TASK INPUT -
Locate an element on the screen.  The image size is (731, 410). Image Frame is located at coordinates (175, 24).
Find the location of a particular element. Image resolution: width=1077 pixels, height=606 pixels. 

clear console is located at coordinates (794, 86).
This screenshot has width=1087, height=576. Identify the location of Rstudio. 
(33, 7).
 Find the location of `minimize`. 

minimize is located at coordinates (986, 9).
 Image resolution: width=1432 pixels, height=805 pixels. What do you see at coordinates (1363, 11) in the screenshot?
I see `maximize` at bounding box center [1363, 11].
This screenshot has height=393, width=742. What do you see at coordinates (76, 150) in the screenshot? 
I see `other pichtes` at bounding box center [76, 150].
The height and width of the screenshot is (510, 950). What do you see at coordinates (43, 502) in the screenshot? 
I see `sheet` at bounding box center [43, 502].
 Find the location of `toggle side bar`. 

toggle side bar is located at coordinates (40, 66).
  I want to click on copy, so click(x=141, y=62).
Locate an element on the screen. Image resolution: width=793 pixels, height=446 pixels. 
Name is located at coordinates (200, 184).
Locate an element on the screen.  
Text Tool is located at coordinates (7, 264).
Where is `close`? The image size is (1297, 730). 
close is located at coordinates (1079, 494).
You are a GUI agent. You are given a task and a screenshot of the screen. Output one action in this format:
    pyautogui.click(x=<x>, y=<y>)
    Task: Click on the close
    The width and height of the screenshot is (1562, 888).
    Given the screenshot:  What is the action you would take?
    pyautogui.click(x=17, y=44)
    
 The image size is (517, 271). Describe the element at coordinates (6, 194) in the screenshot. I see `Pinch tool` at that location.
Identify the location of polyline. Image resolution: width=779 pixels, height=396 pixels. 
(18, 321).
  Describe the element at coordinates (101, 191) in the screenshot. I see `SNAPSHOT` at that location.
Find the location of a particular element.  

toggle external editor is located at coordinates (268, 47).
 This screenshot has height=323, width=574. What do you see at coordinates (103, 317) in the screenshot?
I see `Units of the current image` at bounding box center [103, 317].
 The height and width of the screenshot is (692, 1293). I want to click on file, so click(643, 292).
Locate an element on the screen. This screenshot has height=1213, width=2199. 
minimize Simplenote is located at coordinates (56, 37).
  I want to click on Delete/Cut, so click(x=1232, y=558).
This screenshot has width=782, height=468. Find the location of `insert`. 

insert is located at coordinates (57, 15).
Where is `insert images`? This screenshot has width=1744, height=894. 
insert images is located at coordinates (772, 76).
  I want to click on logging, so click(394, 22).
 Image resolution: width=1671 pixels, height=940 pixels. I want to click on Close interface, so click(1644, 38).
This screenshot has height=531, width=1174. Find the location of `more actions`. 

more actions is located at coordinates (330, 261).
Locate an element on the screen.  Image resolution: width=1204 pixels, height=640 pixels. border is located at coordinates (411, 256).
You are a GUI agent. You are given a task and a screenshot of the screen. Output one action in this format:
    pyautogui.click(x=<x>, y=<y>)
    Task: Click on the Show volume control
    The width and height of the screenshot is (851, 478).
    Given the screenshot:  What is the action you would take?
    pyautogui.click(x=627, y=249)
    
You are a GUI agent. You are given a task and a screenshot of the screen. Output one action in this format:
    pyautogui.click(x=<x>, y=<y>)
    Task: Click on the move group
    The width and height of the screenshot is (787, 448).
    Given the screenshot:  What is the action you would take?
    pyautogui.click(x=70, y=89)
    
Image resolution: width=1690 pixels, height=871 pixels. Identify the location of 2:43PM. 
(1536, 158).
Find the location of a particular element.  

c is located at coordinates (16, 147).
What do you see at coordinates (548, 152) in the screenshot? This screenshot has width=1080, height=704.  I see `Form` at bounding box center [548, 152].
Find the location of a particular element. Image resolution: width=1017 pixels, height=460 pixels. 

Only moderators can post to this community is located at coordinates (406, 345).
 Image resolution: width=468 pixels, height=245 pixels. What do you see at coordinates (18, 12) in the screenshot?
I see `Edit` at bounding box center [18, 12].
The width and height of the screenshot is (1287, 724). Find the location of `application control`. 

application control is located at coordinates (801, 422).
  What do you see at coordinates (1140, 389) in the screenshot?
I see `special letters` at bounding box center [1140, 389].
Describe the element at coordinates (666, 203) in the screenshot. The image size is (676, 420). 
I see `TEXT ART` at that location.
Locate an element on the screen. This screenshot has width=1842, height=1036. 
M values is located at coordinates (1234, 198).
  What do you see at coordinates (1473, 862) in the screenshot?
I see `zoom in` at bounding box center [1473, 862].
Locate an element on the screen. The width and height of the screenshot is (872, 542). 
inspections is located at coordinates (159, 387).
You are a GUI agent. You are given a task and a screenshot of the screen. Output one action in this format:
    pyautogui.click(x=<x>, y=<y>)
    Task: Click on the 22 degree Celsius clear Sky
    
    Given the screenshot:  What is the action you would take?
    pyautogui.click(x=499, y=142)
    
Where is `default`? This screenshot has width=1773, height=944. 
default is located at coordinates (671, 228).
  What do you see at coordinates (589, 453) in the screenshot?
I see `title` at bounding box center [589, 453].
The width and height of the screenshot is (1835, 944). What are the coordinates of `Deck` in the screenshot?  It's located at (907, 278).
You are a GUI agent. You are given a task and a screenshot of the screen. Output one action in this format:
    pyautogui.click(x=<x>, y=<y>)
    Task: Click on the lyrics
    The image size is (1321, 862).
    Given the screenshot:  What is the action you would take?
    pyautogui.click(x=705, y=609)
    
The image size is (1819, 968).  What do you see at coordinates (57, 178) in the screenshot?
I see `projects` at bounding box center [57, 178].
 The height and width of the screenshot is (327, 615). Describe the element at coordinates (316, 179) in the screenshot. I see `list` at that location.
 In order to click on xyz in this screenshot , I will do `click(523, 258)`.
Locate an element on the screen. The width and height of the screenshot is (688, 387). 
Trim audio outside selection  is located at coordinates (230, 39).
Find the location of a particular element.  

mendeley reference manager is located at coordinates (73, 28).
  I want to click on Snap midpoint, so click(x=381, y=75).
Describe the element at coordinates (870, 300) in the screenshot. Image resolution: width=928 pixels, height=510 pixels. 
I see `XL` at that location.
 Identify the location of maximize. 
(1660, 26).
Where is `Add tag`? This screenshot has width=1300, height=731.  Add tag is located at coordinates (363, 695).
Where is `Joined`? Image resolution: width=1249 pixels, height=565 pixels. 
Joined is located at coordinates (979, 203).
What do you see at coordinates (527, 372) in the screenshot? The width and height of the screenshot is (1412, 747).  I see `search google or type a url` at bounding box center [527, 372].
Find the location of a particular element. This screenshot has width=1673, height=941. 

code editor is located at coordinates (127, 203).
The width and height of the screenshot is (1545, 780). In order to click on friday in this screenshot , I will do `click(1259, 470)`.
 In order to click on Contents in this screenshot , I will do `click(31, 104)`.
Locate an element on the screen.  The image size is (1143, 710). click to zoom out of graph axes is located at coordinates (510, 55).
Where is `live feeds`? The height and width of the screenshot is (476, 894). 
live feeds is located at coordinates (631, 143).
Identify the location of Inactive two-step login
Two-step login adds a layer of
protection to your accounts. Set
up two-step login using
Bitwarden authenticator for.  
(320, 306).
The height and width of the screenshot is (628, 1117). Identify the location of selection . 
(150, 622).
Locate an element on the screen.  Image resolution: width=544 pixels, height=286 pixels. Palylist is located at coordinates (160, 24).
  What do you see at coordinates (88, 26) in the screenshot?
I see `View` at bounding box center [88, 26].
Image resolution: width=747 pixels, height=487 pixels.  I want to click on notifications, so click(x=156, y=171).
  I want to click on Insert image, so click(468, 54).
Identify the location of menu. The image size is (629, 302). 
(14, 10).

WHAT IS EXPECTED - Reproduce verbatim the portion of the material that opens with the line containing "In order to click on xyz" and closes with the line containing "In order to click on Contents", both lines included.

SOLUTION -
 In order to click on xyz in this screenshot , I will do `click(523, 258)`.
Locate an element on the screen. The width and height of the screenshot is (688, 387). 
Trim audio outside selection  is located at coordinates (230, 39).
Find the location of a particular element.  

mendeley reference manager is located at coordinates (73, 28).
  I want to click on Snap midpoint, so click(x=381, y=75).
Describe the element at coordinates (870, 300) in the screenshot. Image resolution: width=928 pixels, height=510 pixels. 
I see `XL` at that location.
 Identify the location of maximize. 
(1660, 26).
Where is `Add tag`? This screenshot has width=1300, height=731.  Add tag is located at coordinates (363, 695).
Where is `Joined`? Image resolution: width=1249 pixels, height=565 pixels. 
Joined is located at coordinates (979, 203).
What do you see at coordinates (527, 372) in the screenshot? The width and height of the screenshot is (1412, 747).  I see `search google or type a url` at bounding box center [527, 372].
Find the location of a particular element. This screenshot has width=1673, height=941. 

code editor is located at coordinates (127, 203).
The width and height of the screenshot is (1545, 780). In order to click on friday in this screenshot , I will do `click(1259, 470)`.
 In order to click on Contents in this screenshot , I will do `click(31, 104)`.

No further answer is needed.